19. Chicken and Black Bean Enchilada Casserole
Craving Mexican flavors? This chicken and black bean enchilada casserole is your go-to recipe. With lean chicken, black beans, and a zesty enchilada sauce, this casserole is packed with protein and bursting with flavor.
Ingredients:
- 2 cups cooked chicken breast, shredded
- 1 can black beans, drained and rinsed
- 1 cup enchilada sauce
- 1 cup shredded cheddar cheese
- 6 corn tortillas, cut into strips
Directions:
- Preheat the oven to 350°F (175°C).
- Layer tortillas, chicken, black beans, enchilada sauce, and cheese in a baking dish.
- Repeat layers and top with cheese.
- Bake for 20 minutes until cheese is melted and bubbly.

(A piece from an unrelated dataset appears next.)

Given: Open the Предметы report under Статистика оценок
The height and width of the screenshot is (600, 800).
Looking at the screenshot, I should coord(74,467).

20. Veggie and Tofu Casserole
For a vegan or vegetarian-friendly option, this veggie and tofu casserole is packed with plant-based protein and delicious veggies. The tofu takes on the flavors of the seasonings, making it a hearty and satisfying meal.
Ingredients:
- 1 block firm tofu, cubed
- 2 cups mixed vegetables (carrots, peas, corn, etc.)
- 1 cup nutritional yeast
- 1/2 cup vegetable broth
Directions:
- Preheat the oven to 375°F (190°C).
- Sauté tofu until crispy and golden.
- Mix tofu with vegetables and vegetable broth.
- Transfer to a baking dish, top with nutritional yeast, and bake for 20 minutes.

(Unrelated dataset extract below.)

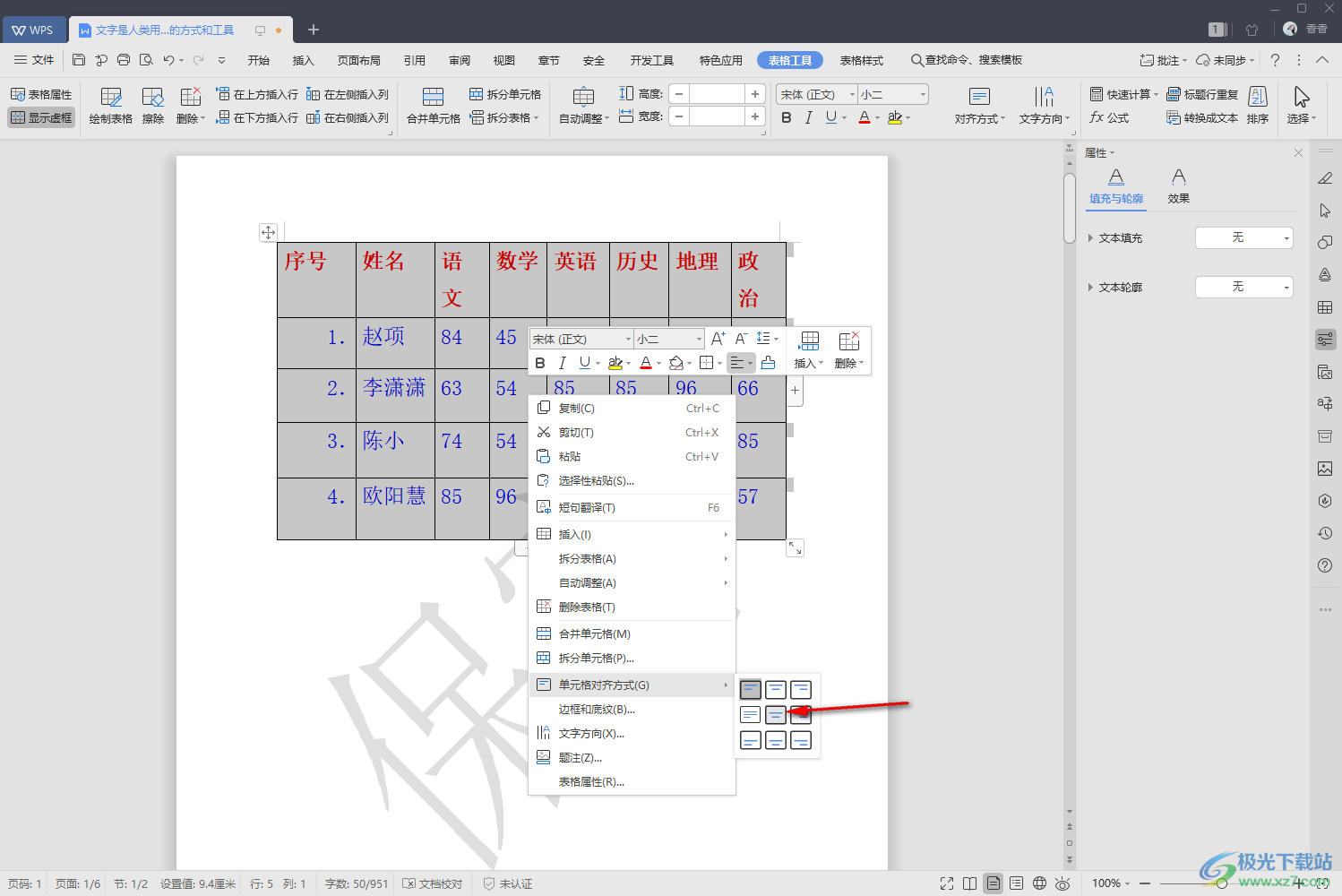Click the Draw Table (绘制表格) icon
This screenshot has height=896, width=1342.
111,105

21. Chicken and Green Bean Casserole
This chicken and green bean casserole is a nutritious and filling option, perfect for a healthy weeknight dinner. With tender chicken and crisp green beans, this dish is full of protein and fiber, making it a great choice for anyone looking for a balanced meal.
Ingredients:
- 2 cups cooked chicken breast, cubed
- 2 cups green beans
- 1/2 cup cream of mushroom soup
- 1/2 cup shredded cheddar cheese
Directions:
- Preheat the oven to 350°F (175°C).
- Steam green beans until tender.
- Combine chicken, green beans, and cream of mushroom soup in a baking dish.
- Top with shredded cheddar and bake for 20 minutes.

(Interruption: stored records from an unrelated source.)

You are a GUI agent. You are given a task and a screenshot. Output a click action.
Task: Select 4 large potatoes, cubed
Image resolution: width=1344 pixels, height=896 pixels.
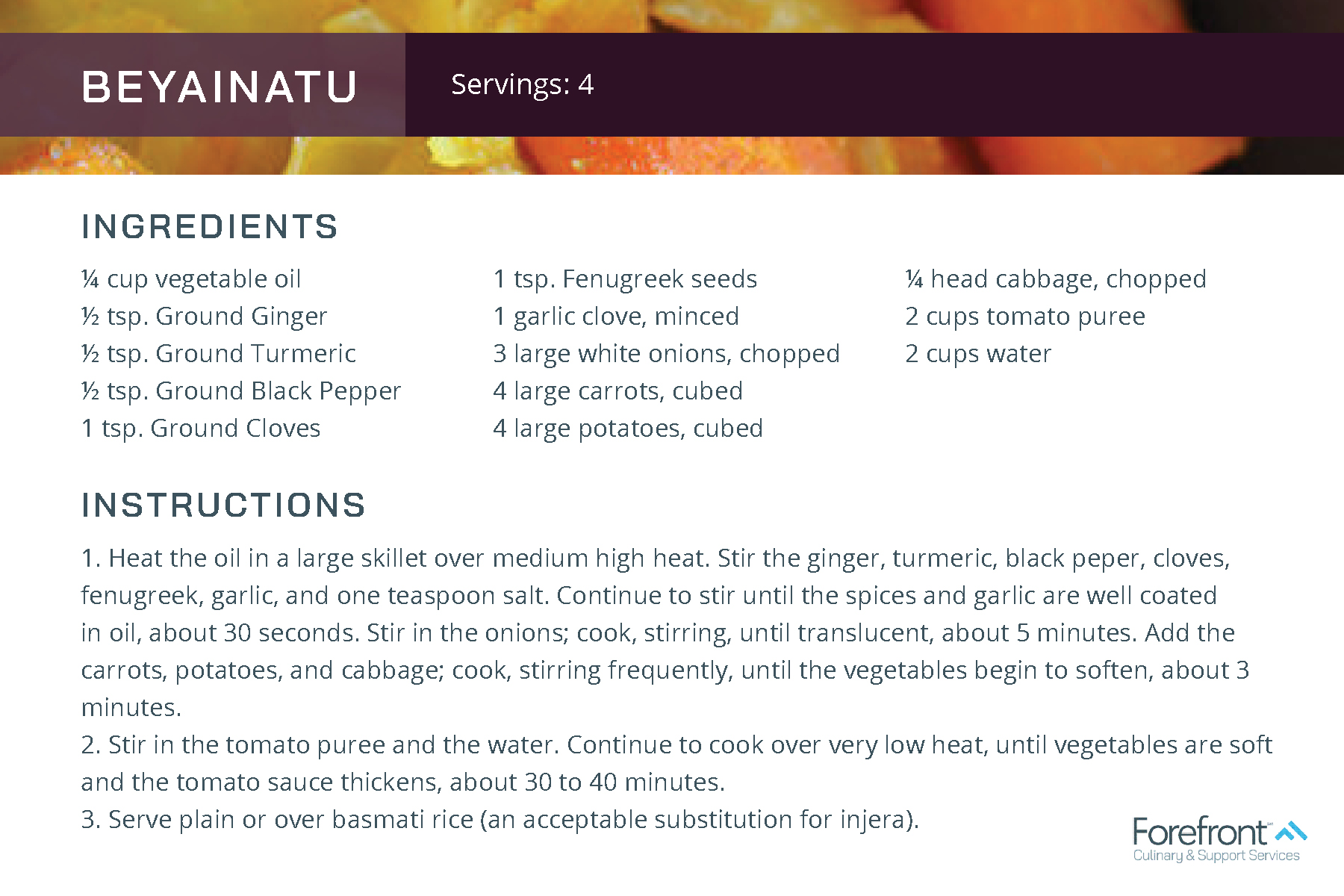(628, 429)
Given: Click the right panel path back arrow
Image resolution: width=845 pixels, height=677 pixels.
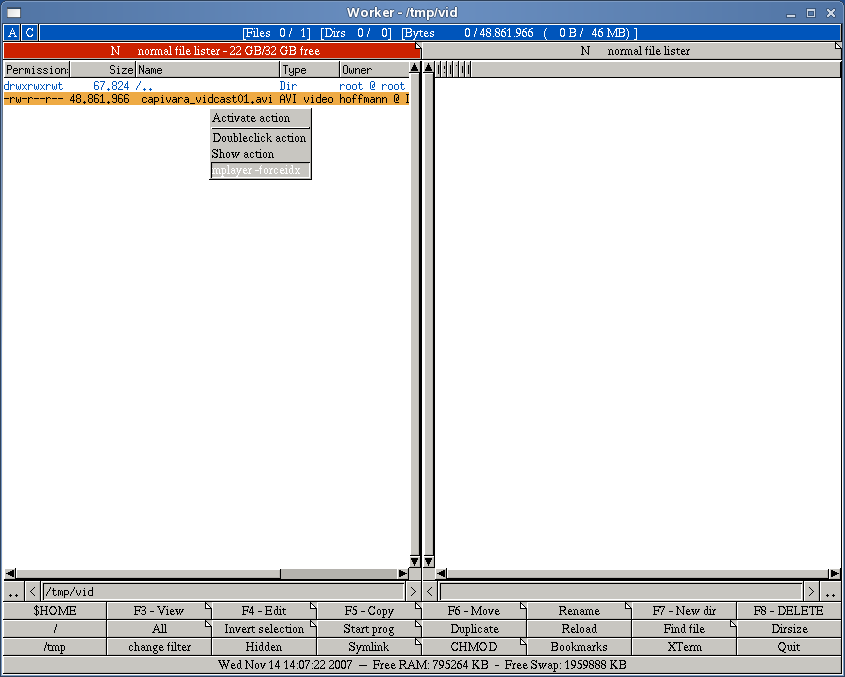Looking at the screenshot, I should coord(430,592).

22. Baked Egg Casserole with Bacon
This baked egg casserole with bacon is an easy, protein-packed breakfast option. Eggs, bacon, and a mix of vegetables come together in a baked casserole that’s perfect for starting your day off right or meal prepping for the week ahead.
Ingredients:
- 6 eggs
- 1/2 cup cooked bacon, chopped
- 1 cup spinach
- 1/2 cup shredded cheddar cheese
Directions:
- Preheat the oven to 375°F (190°C).
- Whisk eggs and pour into a greased baking dish.
- Add cooked bacon, spinach, and shredded cheese.
- Bake for 20 minutes until eggs are set.
Conclusion
Whether you’re prepping for the week ahead, looking for a comforting family meal, or craving something new and exciting, high-protein casseroles are the way to go. These 22 recipes offer a wide variety of flavors and ingredients, ensuring that there’s something for everyone. Plus, they’re simple to make, perfect for meal prepping, and full of protein to keep you energized and satisfied throughout the day.
So, get cooking and enjoy these delicious, protein-packed casseroles that will keep you full, nourished, and ready to take on the week!